→ **Tasks and exercises**:
- 1) Reproduce the bikepacking gear passage word for word, between "I used an Oveja" and "to the finish.", inclusive.
- 2) In the bikepacking gear passage, which top tube bag had the writer first planned to use?

→ **Selected excerpt**:
####################
I used an Oveja Negra Snack Pack for my top tube bag. I originally planned on using a Rogue Panda Design Alamo, but I was looking for a bit more space so I went with the Snack Pack. In hindsight, I would have been fine with either bag. Whenever I carry a top tube bag, you will find all my snacks in it. Snickers, Gu shots, gummies, peanut butter bars, nut mix, and more. I relied on the 3 resupply checkpoints for warm food, so I did not carry too much at one time. It worked well, I just wish I ate less sweets and more salty food, but calories are calories, and they got me to the finish.

Jones Bar BagFat Pursuit Gear List

The last piece of gear I used was the Bar Fly Bag Jones Banana Hammock. This pack is specifically built for the small space in your Jones Loop H-Bar. In this I stored toe warmer packs, my spare batteries (required gear) for all my lights, my battery for my AyUp, iPod Shuffle and headphones. I use toe warmers because it has the sticky membrane on one side. This way I can stick it to the inside of my pogies, top tube bag or Jones bar bag to thaw things out. DSC02220
Overall this setup worked great, I could have certainly dropped some weight, but some of the items would have been nice if I was in a pinch, and needed to lay down for a few hours. Luckily I never had to use my sleep system, but I arranged it if I had to, and If I end up doing the Iditarod Trail Invitational, I have a feeling I will want to pull the sleeping bag out once. I think having a harness handlebar system with separate dry bag would make taking out and repacking the bag that much easier, same with any harness saddle bag.
####################
→ **Data provided**:

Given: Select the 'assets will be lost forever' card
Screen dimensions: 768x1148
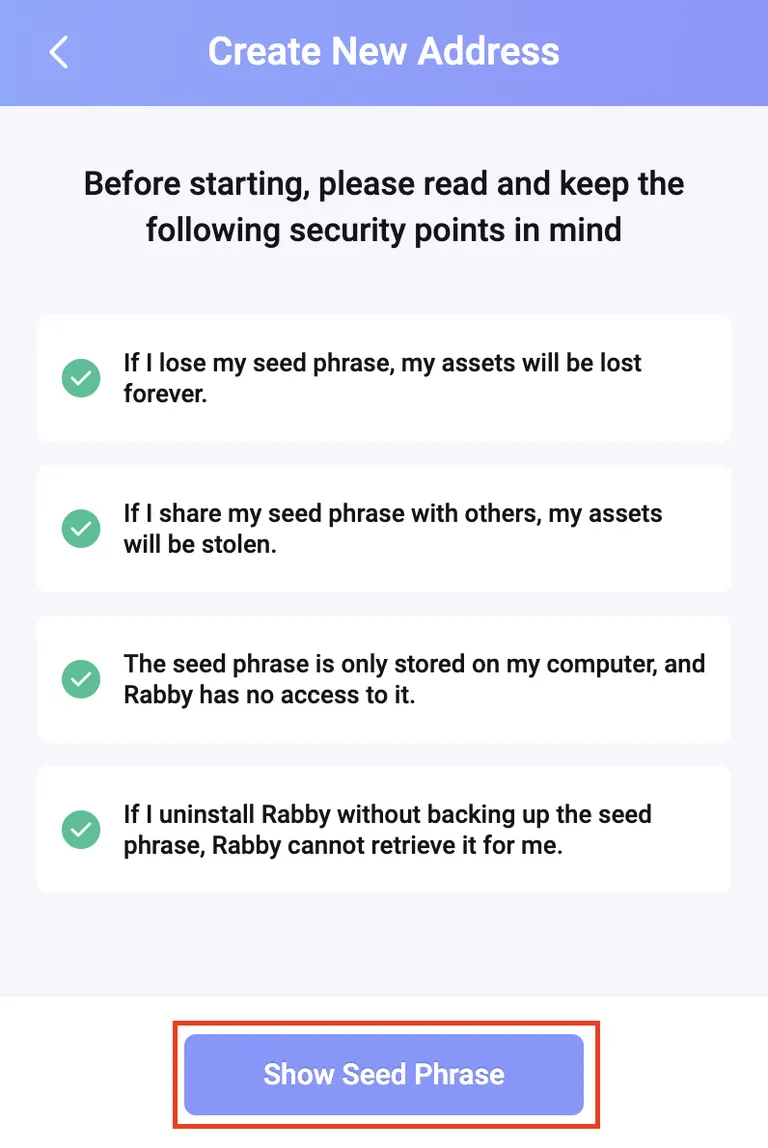Looking at the screenshot, I should (384, 378).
####################
→ **Expected results**:
- 1)
I used an Oveja Negra Snack Pack for my top tube bag. I originally planned on using a Rogue Panda Design Alamo, but I was looking for a bit more space so I went with the Snack Pack. In hindsight, I would have been fine with either bag. Whenever I carry a top tube bag, you will find all my snacks in it. Snickers, Gu shots, gummies, peanut butter bars, nut mix, and more. I relied on the 3 resupply checkpoints for warm food, so I did not carry too much at one time. It worked well, I just wish I ate less sweets and more salty food, but calories are calories, and they got me to the finish.

- 2) A Rogue Panda Design Alamo.